However, their convoluted decision raised more questions than it answered, leaving readers on both sides of the aisle a bit baffled as to what exactly happened.

Here's the basic background. In the 5-4 opinion, Chief Justice John Roberts joined with the more left-leaning judges on the bench in ruling that the administration failed to provide a good reason for adding the question, calling the Executive Branch's explanation "contrived." However, the court didn’t actually rule on the constitutional merits of the question itself, creating a bit of a confusing conundrum and failing to actually settle the issue once and for all.

But despite also admitting that “[t]he population count derived from the census is used not only to apportion representatives but also to allocate federal funds to the States and to draw electoral districts,” Roberts, who penned the majority opinion, also declared that the administration failed to convincingly explain why they wanted to add the question in the first place, citing a “disconnect between the decision made and the explanation given.”

“If judicial review is to be more than an empty ritual, it must demand something better than the explanation offered for the action taken in this case,” Roberts wrote.
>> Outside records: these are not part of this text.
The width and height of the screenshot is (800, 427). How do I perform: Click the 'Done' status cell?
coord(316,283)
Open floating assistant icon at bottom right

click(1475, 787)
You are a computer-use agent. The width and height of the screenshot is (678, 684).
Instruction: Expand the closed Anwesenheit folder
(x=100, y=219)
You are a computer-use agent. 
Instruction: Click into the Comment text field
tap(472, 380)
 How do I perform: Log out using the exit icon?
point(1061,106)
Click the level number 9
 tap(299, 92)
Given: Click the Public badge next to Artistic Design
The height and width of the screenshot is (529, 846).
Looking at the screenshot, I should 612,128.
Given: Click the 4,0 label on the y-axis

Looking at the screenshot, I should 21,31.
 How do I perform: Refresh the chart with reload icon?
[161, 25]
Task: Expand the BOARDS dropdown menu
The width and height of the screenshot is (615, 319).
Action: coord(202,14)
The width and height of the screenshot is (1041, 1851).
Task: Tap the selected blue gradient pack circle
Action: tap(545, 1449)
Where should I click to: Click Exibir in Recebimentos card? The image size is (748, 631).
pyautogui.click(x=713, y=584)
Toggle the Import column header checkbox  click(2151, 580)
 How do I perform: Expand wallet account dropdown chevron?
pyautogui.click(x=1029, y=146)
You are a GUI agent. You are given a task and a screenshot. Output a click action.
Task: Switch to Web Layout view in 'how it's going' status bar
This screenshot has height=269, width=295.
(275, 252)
Justice Clarence Thomas, however, penned a scathing rebuttal to this claim in the dissenting opinion, suggesting SCOTUS was upholding a ruling from a district court that targeted the administration's policy proposal simply because the lower court didn't like Trump.

Unable to identify any legal problem with the Secretary’s reasoning, the Court imputes one by concluding that he must not be telling the truth. The Court therefore upholds the decision of the District Court—which, in turn, was transparently based on the application of an administration-specific standard.

And he wasn't done.

"According to the Court, something just 'seems' wrong," Thomas continued. "This conclusion is extraordinary. The Court engages in an unauthorized inquiry into evidence not properly before us to reach an unsupported conclusion. Moreover, each step of the inquiry offends the presumption of regularity we owe the Executive. The judgment of the District Court should be reversed."

"The court's erroneous decision in this case is bad enough, as it unjustifiably interferes with the 2020 census," he warned. "But the implications of today's decision are broader. With today's decision, the court has opened a Pandora's box of pretext-based challenges in administrative law."

While the question over whether the Executive Branch can add a citizenship question to the U.S. Census still seems in debate, SCOTUS did indicate that Congress could include such a question themselves, stating, “The Enumeration Clause permits Congress, and by extension the Secretary [of Commerce], to inquire about citizenship on the census questionnaire.” 

However, though ultimate issue of the citizenship question remains unsettled, for now at least, it seems “because illegal aliens shouldn’t be counted in a census used to draw electoral maps” isn’t a good enough reason for the Supreme Court.